Kwethluk is located at (60.802332, -161.418556). It lies at the confluence of the Kuskokwim and Kwethluk rivers in the Yukon-Kuskokwim Delta. The constantly changing channel gives the village its name: Kwethluk is derived from the Yupik kuik, meaning "river", plus -rrluk, meaning "bad, unnatural".

According to the United States Census Bureau, the city has a total area of 11.7 sqmi, of which, 10.0 sqmi of it is land and 1.7 sqmi of it (14.76%) is water.

==Demographics==

Kwethluk first appeared on the 1880 U.S. census as the unincorporated Eskimo village of Kuigglurmiut. It did not appear again until 1940 as the village of "Quithlook." The spelling was changed in 1950 to Kwethluk and the village formally incorporated as a city in 1975.

Historical population
| Census | Pop. | Note | %± |
| 1880 | 75 |  | — |
| 1940 | 186 |  | — |
| 1950 | 242 |  | 30.1% |
| 1960 | 325 |  | 34.3% |
| 1970 | 408 |  | 25.5% |
| 1980 | 454 |  | 11.3% |
| 1990 | 558 |  | 22.9% |
| 2000 | 713 |  | 27.8% |
| 2010 | 721 |  | 1.1% |
| 2020 | 812 |  | 12.6% |
U.S. Decennial Census

===2020 census===

As of the 2020 census, Kwethluk had a population of 812. The median age was 24.0 years. 39.4% of residents were under the age of 18 and 8.0% of residents were 65 years of age or older. For every 100 females there were 121.3 males, and for every 100 females age 18 and over there were 124.7 males age 18 and over.
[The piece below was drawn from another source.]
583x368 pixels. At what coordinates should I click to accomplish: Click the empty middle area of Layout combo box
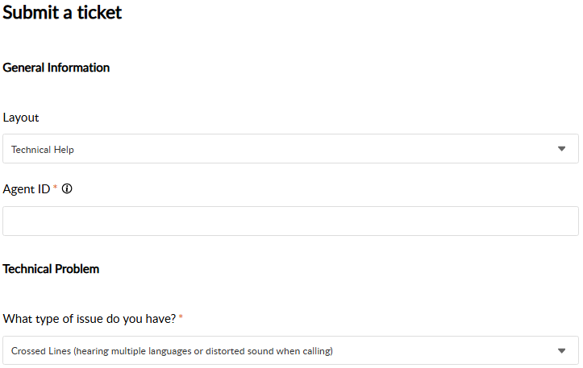290,148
0.0% of residents lived in urban areas, while 100.0% lived in rural areas.

There were 177 households in Kwethluk, of which 61.0% had children under the age of 18 living in them. Of all households, 38.4% were married-couple households, 33.3% were households with a male householder and no spouse or partner present, and 19.8% were households with a female householder and no spouse or partner present. About 21.5% of all households were made up of individuals and 4.5% had someone living alone who was 65 years of age or older.

There were 229 housing units, of which 22.7% were vacant. The homeowner vacancy rate was 0.0% and the rental vacancy rate was 15.0%.
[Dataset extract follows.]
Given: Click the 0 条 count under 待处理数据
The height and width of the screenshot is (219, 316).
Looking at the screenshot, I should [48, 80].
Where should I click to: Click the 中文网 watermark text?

Racial composition as of the 2020 census
| Race | Number | Percent |
|---|---|---|
| White | 15 | 1.8% |
| Black or African American | 0 | 0.0% |
| American Indian and Alaska Native | 773 | 95.2% |
| Asian | 4 | 0.5% |
| Native Hawaiian and Other Pacific Islander | 0 | 0.0% |
| Some other race | 0 | 0.0% |
| Two or more races | 20 | 2.5% |
| Hispanic or Latino (of any race) | 0 | 0.0% |

===2000 census===

As of the census of 2000, there were 713 people, 153 households, and 132 families residing in the city. The population density was 71.4 PD/sqmi. There were 199 housing units at an average density of 19.9 /mi2. The racial makeup of the city was 4.77% White, 0.14% Black or African American, 92.85% Native American, 0.28% Asian, and 1.96% from two or more races.

There were 153 households, out of which 62.1% had children under the age of 18 living with them, 57.5% were married couples living together, 20.3% had a female householder with no husband present, and 13.1% were non-families. 10.5% of all households were made up of individuals, and none had someone living alone who was 65 years of age or older. The average household size was 4.66 and the average family size was 5.08.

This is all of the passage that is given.